The reluctance of the trees generally to desert the useful station in which they were planted and fixed, to move to and fro (as the word rendered “promoted” signifies), and to reign over trees, is a wholesome lesson to us of contentment in the stations and lines of private usefulness we respectively fill, without that eager grasping after public honor and authority, attended with responsibilities which we may not be so well able to discharge, and with cares in which we are untried. These, from their engrossing nature, and from the public notice they involve, cannot often be discharged without much neglect of private affairs, and the sacrifice of much ease and comfort, amounting to an abandonment of the fatness, the sweetness, and the wine of life—of all that renders our existence really useful to others, and really happy to ourselves. Happiness is suitableness; and he who abandons the means of usefulness which have grown with his growth in the sphere in which he moves, for untried, and therefore probably unsuitable responsibilities and powers, is likely to pierce himself through with many sorrows, and forego all that has blessed his past existence. It is well to note, that the trees considered the promotion offered to them involved the abandonment of all that was proper to them, and that constituted their usefulness. In this age and country, men have not the offer of crowns; but in this age and country, more perhaps than in any other, there is an extensive craving after public honors and powers—political, municipal, ecclesiastical, commercial—which renders these considerations far from inappropriate. In the state, in the city, in the church, in the club, in the company, and even in the workshop and the school, there is a general seeking after the power and dominion involved in the idea of “reigning,” and which is justly open to the caution which this parable contains. There are, indeed, legitimate objects of the highest ambition, and of the most exalted aspirations. Crowns and kingdoms lie beneath the feet of him who pursues with steady pace his high career towards the city of the Great King, where he knows there is laid up for him a crown of glory that fadeth not away—a crown of righteousness which the Lord, the righteous judge, will bestow upon all that love his appearing.
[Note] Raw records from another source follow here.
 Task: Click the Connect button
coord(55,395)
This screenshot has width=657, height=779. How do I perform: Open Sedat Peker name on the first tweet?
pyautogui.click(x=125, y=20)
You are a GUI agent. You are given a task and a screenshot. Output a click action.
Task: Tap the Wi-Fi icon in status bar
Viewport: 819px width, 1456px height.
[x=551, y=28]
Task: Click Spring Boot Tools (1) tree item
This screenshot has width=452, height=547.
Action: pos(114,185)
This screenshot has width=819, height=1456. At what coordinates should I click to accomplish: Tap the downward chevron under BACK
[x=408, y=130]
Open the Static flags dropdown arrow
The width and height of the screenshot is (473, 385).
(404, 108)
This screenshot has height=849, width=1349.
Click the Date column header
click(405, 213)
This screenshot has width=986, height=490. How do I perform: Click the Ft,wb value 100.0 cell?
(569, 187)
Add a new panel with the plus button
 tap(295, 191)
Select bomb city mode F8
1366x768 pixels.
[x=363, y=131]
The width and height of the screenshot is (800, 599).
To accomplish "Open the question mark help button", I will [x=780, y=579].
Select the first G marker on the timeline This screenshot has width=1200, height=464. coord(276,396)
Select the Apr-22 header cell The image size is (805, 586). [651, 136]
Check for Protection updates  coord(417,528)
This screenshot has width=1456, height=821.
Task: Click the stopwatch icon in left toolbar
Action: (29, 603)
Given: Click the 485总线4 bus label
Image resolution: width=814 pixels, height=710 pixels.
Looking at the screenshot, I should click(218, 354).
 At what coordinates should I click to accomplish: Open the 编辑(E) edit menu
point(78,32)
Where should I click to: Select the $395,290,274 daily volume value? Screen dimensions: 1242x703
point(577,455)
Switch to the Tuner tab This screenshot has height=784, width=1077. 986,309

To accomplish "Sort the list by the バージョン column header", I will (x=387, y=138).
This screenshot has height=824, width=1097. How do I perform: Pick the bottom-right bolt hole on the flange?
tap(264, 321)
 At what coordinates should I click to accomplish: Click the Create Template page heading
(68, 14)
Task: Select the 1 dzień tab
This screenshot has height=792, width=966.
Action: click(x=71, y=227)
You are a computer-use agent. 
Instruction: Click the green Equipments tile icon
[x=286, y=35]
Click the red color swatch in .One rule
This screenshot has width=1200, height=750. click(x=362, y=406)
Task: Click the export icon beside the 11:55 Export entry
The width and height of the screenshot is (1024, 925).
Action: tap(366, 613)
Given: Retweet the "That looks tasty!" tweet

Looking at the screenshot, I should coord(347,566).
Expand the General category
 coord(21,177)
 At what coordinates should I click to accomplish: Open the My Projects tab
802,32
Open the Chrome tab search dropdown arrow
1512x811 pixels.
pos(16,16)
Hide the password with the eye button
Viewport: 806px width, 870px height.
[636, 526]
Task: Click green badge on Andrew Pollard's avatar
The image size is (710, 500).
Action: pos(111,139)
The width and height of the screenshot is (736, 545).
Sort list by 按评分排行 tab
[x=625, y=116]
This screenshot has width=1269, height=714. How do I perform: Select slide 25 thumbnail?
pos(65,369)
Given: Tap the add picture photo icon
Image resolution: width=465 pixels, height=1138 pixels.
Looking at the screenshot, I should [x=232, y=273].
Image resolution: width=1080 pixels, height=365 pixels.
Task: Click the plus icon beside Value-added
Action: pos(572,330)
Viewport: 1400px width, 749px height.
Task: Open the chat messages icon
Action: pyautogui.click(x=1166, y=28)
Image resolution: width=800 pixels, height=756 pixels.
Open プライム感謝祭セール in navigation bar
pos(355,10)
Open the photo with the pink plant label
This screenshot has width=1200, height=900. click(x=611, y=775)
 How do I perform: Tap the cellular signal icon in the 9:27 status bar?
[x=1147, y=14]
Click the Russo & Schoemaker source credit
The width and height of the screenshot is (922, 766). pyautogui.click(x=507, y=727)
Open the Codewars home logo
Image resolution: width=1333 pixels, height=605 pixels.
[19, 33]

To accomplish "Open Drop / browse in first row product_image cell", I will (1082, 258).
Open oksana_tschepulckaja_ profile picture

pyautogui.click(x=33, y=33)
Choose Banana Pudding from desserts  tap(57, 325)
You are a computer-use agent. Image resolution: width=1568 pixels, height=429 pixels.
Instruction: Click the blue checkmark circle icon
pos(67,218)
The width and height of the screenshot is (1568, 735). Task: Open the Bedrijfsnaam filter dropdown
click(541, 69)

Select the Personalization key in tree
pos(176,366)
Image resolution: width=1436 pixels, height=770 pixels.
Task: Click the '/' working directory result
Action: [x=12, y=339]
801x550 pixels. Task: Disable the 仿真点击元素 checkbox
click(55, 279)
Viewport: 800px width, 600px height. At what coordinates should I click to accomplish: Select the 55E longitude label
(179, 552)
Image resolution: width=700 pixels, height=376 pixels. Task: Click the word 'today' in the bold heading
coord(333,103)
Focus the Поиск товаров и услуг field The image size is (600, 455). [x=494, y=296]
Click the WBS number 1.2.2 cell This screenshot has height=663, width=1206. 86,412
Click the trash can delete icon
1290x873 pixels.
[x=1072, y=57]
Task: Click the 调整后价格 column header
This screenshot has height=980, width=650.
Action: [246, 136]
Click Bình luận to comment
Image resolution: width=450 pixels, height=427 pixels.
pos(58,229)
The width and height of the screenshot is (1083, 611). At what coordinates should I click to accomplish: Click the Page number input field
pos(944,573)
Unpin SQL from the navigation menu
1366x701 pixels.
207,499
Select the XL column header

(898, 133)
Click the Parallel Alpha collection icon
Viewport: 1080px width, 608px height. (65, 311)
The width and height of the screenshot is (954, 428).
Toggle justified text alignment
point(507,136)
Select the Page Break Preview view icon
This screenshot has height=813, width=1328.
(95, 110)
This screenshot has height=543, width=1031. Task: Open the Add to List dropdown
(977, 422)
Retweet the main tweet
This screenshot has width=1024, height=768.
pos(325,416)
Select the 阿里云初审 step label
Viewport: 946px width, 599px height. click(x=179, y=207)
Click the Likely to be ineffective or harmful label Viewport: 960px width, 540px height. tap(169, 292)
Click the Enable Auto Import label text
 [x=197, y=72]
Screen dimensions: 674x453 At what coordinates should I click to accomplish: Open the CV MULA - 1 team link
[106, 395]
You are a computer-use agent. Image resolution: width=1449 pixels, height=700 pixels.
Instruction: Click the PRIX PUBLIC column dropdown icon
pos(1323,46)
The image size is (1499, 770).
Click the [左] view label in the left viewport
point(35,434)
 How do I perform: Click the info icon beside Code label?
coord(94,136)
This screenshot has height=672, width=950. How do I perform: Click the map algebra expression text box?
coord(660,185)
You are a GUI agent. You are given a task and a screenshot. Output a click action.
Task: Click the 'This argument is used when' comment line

Consider also the eagerness of the bramble to accept the honors which the nobler trees declined, and the arrogant pretensions which it connected with its acceptance of them. By this we may learn, as Jotham intended to teach, that they are men of an inferior order of capacity, usefulness, and thought, to whom these earthly distinctions are most precious, and by whom they are most earnestly coveted. A good man may accept honors and powers, which have occurred to him out of his high labors and eminent services. Were it otherwise, the power which man exercises over man, would be in the hands only of the worthless. But to seek the honors themselves, to make them the direct object of ambition and of thought, or even to accept them without the right which high services confer, is low, is mean, is brambleish. Now a bramble is not only one of the most useless of plants; but it is offensive by its thorns, so that the silly sheep who accept the shelter to which it invites them, escape not without leaving some of their fleece behind them. So also, from its very worthlessness, it is much used in the East for the light fuel which in such climates is alone required. Yet, as such, it may kindle a flame which may prostrate the very cedars of Lebanon. Hence it is not the highest of men, the lofty and the gifted, who crave after the dominion over their fellows, and invite them to put their trust in their shadow—but the low, the hurtful, and the unworthy—who take what they cannot use, and offer what they cannot give. The bramble Abimelech was the only one in the line of the Judges who attained to greatness without any public services; and yet he claimed higher honors and powers, in his mere unworthiness, than the greatest of those Judges ever exercised or would have accepted. There have been, and there are many such Abimelechs; and generally, in all their insatiate cravings after power, the arrogance of the pretension is proportioned to the scantiness of the desert.